## [Direction]
Render the records below as a Markdown table with the columns "No." and "Text". Start at the line containing "This screenshot has width=802, height=726." and end after the line containing "tap(1233, 207)", skipping blank lines and leaving the pictures out.

## [Exercise materials]
========================================
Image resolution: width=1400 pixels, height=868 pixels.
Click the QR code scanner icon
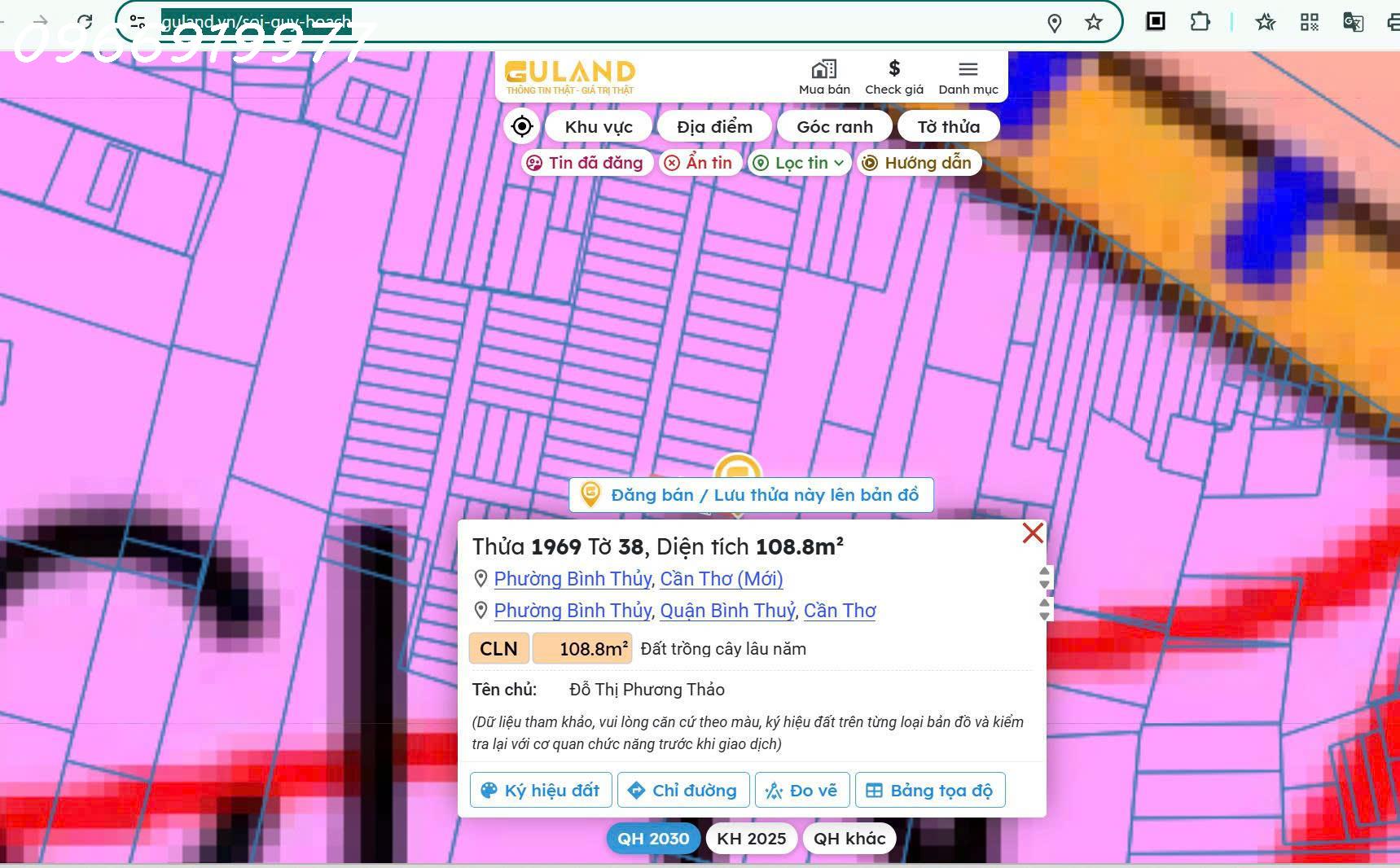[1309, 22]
========================================
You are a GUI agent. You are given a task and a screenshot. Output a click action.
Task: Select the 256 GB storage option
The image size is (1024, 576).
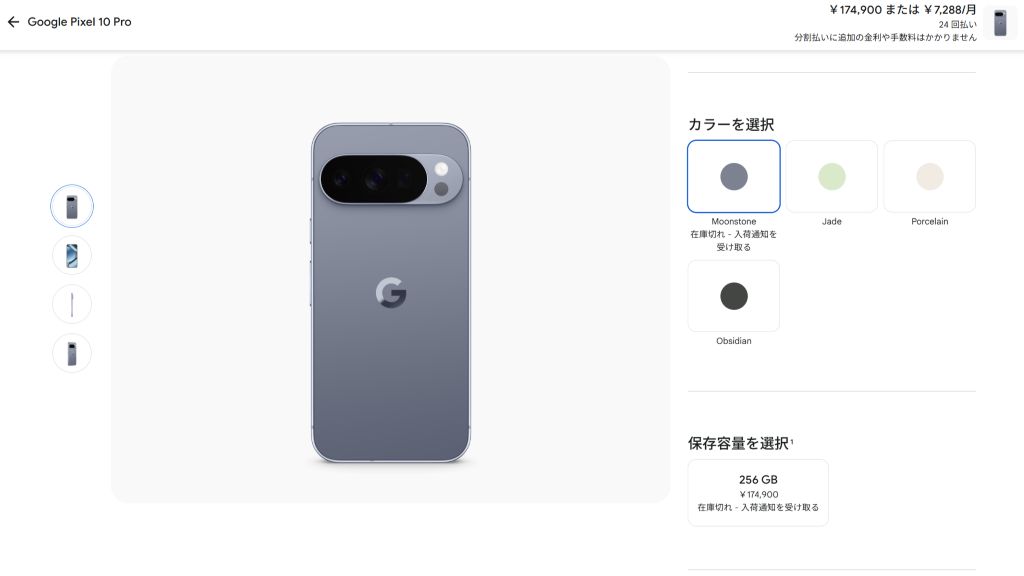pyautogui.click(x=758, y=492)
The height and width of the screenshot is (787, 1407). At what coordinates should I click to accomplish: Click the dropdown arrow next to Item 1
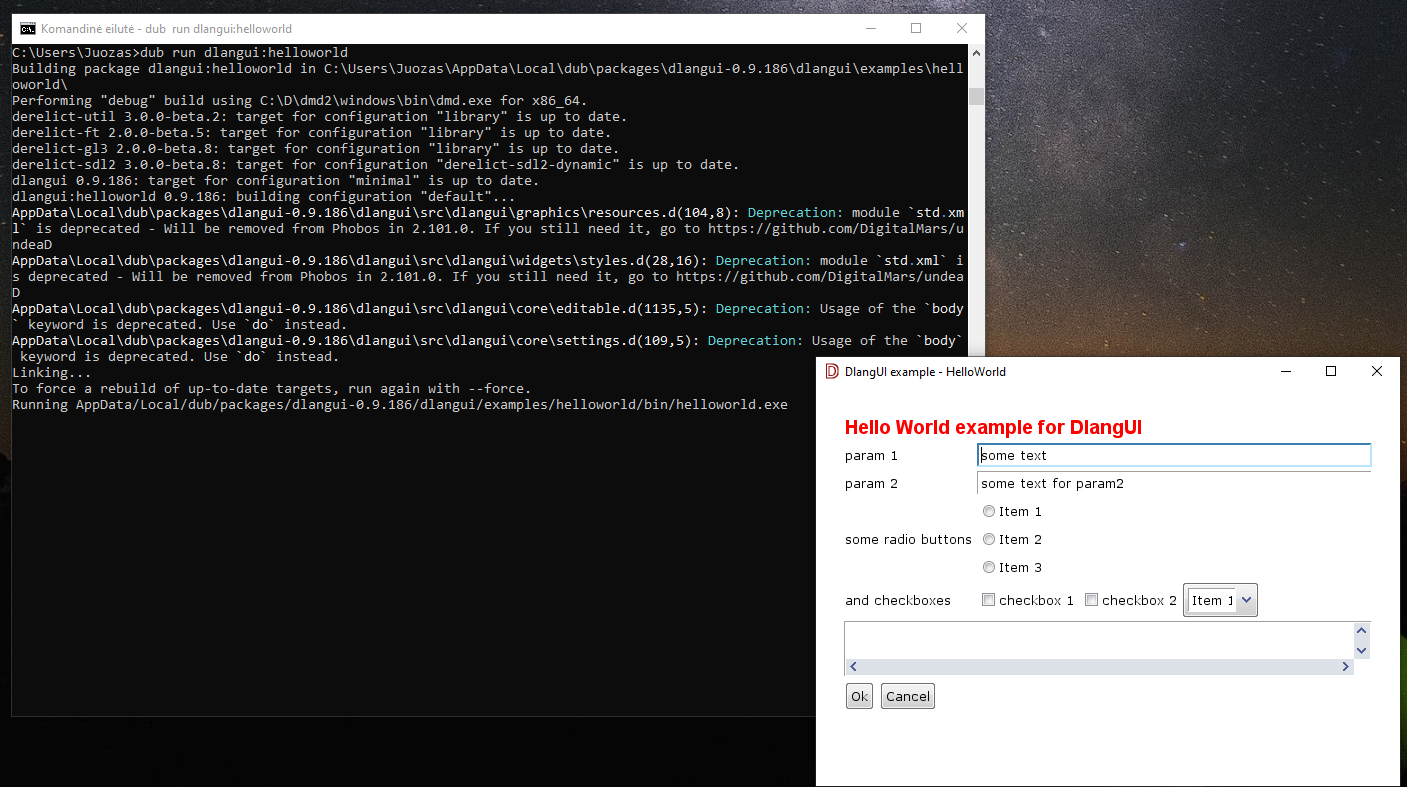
========================================
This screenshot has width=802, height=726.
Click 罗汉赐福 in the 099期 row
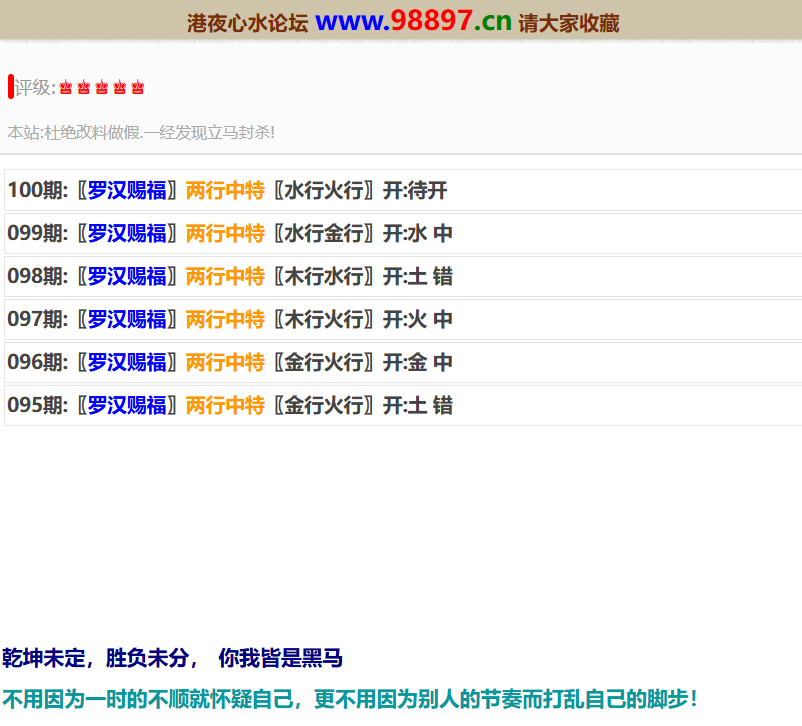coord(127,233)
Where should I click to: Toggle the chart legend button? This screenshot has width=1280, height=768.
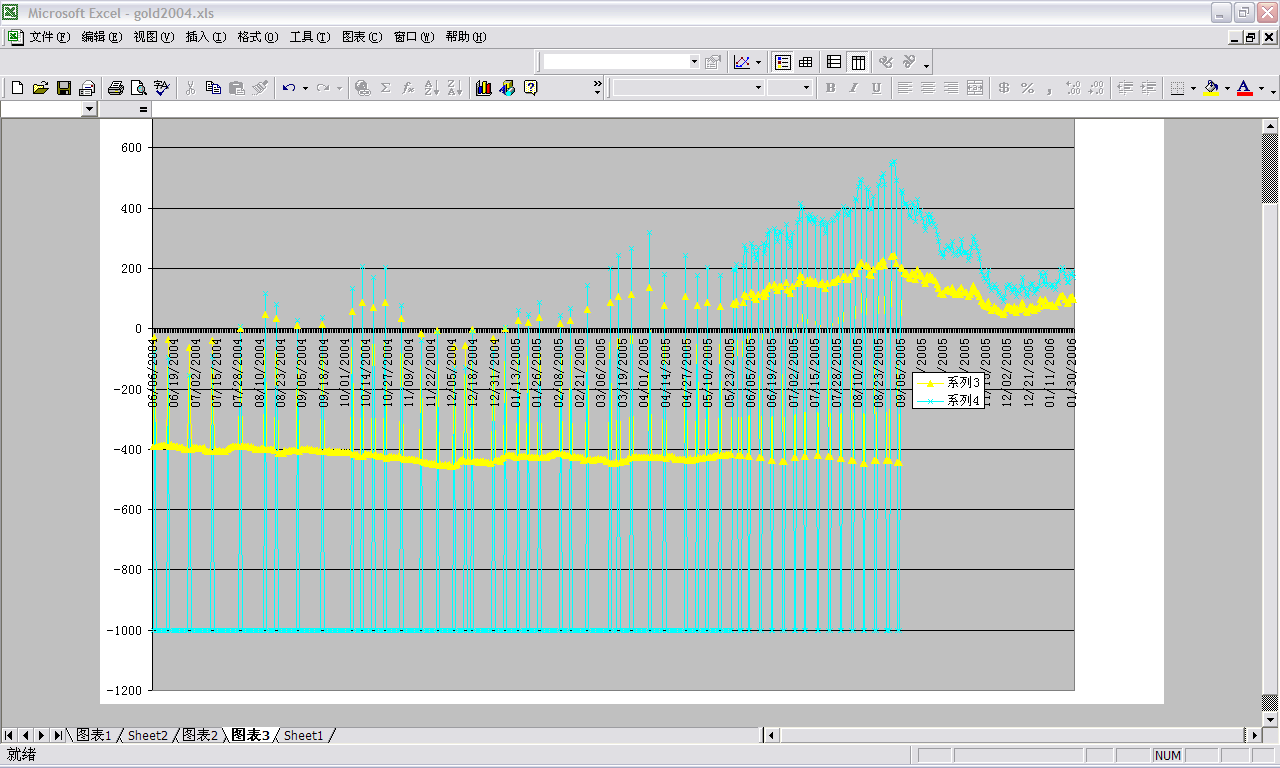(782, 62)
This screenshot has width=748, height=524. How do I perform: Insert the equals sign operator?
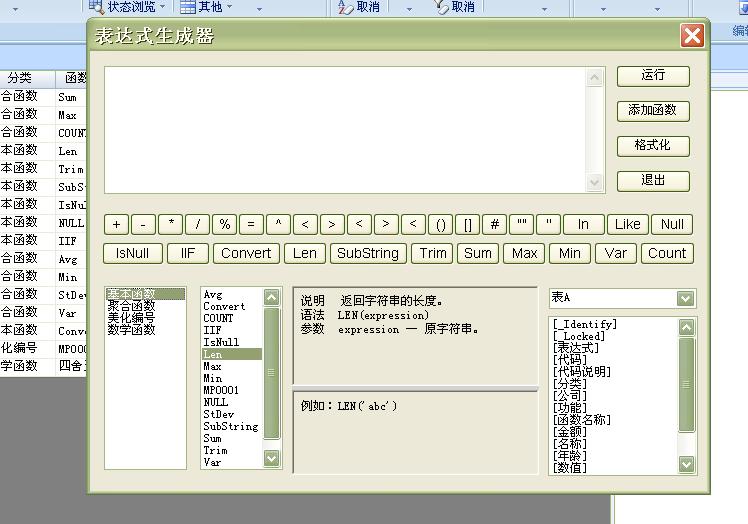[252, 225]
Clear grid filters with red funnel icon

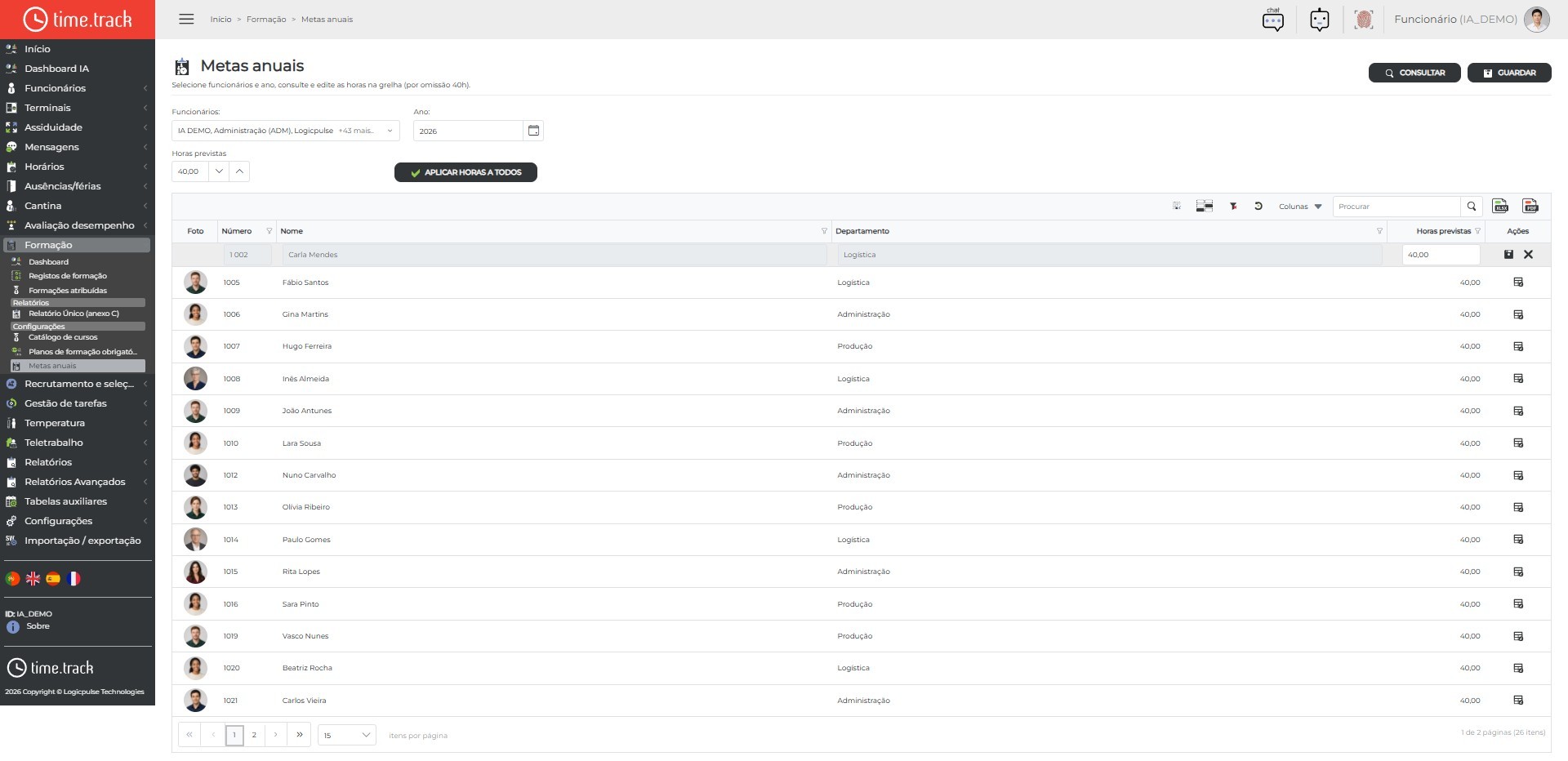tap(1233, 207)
========================================
## [Final result]
| No. | Text |
|---|---|
| 1 | This screenshot has width=802, height=726. |
| 2 | Click 罗汉赐福 in the 099期 row |
| 3 | coord(127,233) |
| 4 | Where should I click to: Toggle the chart legend button? This screenshot has width=1280, height=768. |
| 5 | (782, 62) |
| 6 | This screenshot has width=748, height=524. How do I perform: Insert the equals sign operator? |
| 7 | [252, 225] |
| 8 | Clear grid filters with red funnel icon |
| 9 | tap(1233, 207) |